== Segment start ==

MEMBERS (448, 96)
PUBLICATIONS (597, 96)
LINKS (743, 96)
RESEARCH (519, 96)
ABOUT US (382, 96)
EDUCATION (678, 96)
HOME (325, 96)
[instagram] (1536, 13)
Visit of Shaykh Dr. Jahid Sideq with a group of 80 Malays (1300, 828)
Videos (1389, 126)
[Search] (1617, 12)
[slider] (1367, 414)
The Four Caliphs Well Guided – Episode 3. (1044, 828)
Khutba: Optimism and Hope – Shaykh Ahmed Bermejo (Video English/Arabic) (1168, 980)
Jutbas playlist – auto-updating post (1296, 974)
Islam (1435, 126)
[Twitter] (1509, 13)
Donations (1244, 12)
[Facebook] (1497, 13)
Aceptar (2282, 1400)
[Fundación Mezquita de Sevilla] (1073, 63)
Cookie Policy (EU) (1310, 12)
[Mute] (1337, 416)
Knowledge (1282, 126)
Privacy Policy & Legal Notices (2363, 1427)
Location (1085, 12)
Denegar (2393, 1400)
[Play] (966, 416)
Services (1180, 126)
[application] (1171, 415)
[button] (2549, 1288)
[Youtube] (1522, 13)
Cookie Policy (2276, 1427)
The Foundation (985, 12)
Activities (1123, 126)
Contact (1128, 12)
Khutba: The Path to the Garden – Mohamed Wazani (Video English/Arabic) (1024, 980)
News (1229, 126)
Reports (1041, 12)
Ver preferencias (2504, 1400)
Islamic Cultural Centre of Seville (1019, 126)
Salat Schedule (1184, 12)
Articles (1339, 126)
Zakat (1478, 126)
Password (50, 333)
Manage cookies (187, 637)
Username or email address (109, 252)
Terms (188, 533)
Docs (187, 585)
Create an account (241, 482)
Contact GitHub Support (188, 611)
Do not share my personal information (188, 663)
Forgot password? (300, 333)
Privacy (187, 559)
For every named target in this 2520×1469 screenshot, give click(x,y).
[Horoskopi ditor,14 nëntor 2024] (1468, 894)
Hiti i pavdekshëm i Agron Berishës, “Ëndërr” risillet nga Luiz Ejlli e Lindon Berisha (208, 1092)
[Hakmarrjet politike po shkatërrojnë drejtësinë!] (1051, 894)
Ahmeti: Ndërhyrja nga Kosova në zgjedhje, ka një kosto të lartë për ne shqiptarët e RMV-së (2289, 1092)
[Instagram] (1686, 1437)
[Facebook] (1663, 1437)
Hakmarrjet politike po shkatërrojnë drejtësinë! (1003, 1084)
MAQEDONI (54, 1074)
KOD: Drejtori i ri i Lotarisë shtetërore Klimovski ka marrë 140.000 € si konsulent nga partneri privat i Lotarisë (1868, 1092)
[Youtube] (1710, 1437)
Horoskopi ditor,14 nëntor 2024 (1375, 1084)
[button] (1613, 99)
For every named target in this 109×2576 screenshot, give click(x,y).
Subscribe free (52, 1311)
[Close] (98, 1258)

== Segment end ==

• _Task instructions_
Lines above that include the string "nëntor" need to be copied.

• _Written response_
[Horoskopi ditor,14 nëntor 2024] (1468, 894)
Horoskopi ditor,14 nëntor 2024 (1375, 1084)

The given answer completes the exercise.